▶ **STUDY MATERIAL**

+ + + + +

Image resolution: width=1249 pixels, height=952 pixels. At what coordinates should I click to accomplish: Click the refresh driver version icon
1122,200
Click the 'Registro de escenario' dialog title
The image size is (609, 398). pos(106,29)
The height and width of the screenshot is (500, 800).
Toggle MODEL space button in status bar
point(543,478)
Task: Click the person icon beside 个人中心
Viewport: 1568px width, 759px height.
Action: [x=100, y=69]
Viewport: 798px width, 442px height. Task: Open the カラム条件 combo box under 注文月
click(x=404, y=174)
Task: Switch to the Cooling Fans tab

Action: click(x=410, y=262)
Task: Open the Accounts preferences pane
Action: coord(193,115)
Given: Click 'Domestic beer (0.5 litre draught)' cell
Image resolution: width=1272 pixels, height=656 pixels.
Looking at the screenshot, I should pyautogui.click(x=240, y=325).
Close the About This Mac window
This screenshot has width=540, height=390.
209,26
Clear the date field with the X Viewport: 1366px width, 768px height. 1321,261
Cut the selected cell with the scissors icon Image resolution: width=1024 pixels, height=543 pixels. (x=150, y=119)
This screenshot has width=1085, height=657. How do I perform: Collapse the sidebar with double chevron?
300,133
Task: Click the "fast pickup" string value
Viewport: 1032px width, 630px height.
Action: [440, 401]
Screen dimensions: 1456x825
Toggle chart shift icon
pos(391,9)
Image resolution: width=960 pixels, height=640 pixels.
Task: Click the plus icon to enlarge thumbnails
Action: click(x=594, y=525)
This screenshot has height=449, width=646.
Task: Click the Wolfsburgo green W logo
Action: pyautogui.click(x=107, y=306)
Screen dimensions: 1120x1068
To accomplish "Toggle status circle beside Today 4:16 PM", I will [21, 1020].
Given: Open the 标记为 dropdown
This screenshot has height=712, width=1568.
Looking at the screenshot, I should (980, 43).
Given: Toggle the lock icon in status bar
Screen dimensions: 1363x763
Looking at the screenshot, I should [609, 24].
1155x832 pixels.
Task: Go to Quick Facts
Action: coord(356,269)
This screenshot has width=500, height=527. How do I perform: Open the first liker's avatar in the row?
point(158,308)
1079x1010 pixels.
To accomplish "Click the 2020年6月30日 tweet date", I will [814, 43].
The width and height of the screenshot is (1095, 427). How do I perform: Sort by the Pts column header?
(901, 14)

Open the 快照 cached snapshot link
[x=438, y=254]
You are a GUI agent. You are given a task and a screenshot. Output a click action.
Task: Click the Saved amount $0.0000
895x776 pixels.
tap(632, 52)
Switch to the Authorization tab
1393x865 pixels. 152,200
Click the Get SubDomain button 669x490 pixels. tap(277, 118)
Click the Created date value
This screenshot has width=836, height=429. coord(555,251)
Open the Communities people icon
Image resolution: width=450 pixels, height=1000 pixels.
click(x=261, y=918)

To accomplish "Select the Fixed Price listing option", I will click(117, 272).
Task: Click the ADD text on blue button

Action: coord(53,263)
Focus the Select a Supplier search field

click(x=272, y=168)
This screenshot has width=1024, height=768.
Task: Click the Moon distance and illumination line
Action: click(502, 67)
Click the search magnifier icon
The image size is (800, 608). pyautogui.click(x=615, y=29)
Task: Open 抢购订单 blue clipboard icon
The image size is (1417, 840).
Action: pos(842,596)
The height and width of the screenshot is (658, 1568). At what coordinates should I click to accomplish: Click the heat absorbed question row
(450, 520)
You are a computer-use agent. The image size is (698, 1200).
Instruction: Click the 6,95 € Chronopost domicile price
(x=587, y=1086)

+ + + + +

▶ **EXERCISE INSTRUCTIONS**
Repeat the material above in full. Change no word.

▶ **WRITTEN ANSWER**
Image resolution: width=1249 pixels, height=952 pixels. At what coordinates should I click to accomplish: Click the refresh driver version icon
1122,200
Click the 'Registro de escenario' dialog title
The image size is (609, 398). pos(106,29)
The height and width of the screenshot is (500, 800).
Toggle MODEL space button in status bar
point(543,478)
Task: Click the person icon beside 个人中心
Viewport: 1568px width, 759px height.
Action: [x=100, y=69]
Viewport: 798px width, 442px height. Task: Open the カラム条件 combo box under 注文月
click(x=404, y=174)
Task: Switch to the Cooling Fans tab

Action: click(x=410, y=262)
Task: Open the Accounts preferences pane
Action: coord(193,115)
Given: Click 'Domestic beer (0.5 litre draught)' cell
Image resolution: width=1272 pixels, height=656 pixels.
Looking at the screenshot, I should pyautogui.click(x=240, y=325).
Close the About This Mac window
This screenshot has width=540, height=390.
209,26
Clear the date field with the X Viewport: 1366px width, 768px height. 1321,261
Cut the selected cell with the scissors icon Image resolution: width=1024 pixels, height=543 pixels. (x=150, y=119)
This screenshot has width=1085, height=657. How do I perform: Collapse the sidebar with double chevron?
300,133
Task: Click the "fast pickup" string value
Viewport: 1032px width, 630px height.
Action: [440, 401]
Screen dimensions: 1456x825
Toggle chart shift icon
pos(391,9)
Image resolution: width=960 pixels, height=640 pixels.
Task: Click the plus icon to enlarge thumbnails
Action: click(x=594, y=525)
This screenshot has height=449, width=646.
Task: Click the Wolfsburgo green W logo
Action: pyautogui.click(x=107, y=306)
Screen dimensions: 1120x1068
To accomplish "Toggle status circle beside Today 4:16 PM", I will [21, 1020].
Given: Open the 标记为 dropdown
This screenshot has height=712, width=1568.
Looking at the screenshot, I should (980, 43).
Given: Toggle the lock icon in status bar
Screen dimensions: 1363x763
Looking at the screenshot, I should [609, 24].
1155x832 pixels.
Task: Go to Quick Facts
Action: coord(356,269)
This screenshot has width=500, height=527. How do I perform: Open the first liker's avatar in the row?
point(158,308)
1079x1010 pixels.
To accomplish "Click the 2020年6月30日 tweet date", I will [814, 43].
The width and height of the screenshot is (1095, 427). How do I perform: Sort by the Pts column header?
(901, 14)

Open the 快照 cached snapshot link
[x=438, y=254]
You are a GUI agent. You are given a task and a screenshot. Output a click action.
Task: Click the Saved amount $0.0000
895x776 pixels.
tap(632, 52)
Switch to the Authorization tab
1393x865 pixels. 152,200
Click the Get SubDomain button 669x490 pixels. tap(277, 118)
Click the Created date value
This screenshot has width=836, height=429. coord(555,251)
Open the Communities people icon
Image resolution: width=450 pixels, height=1000 pixels.
click(x=261, y=918)

To accomplish "Select the Fixed Price listing option", I will click(117, 272).
Task: Click the ADD text on blue button

Action: coord(53,263)
Focus the Select a Supplier search field

click(x=272, y=168)
This screenshot has width=1024, height=768.
Task: Click the Moon distance and illumination line
Action: click(502, 67)
Click the search magnifier icon
The image size is (800, 608). pyautogui.click(x=615, y=29)
Task: Open 抢购订单 blue clipboard icon
The image size is (1417, 840).
Action: pos(842,596)
The height and width of the screenshot is (658, 1568). At what coordinates should I click to accomplish: Click the heat absorbed question row
(450, 520)
You are a computer-use agent. The image size is (698, 1200).
Instruction: Click the 6,95 € Chronopost domicile price
(x=587, y=1086)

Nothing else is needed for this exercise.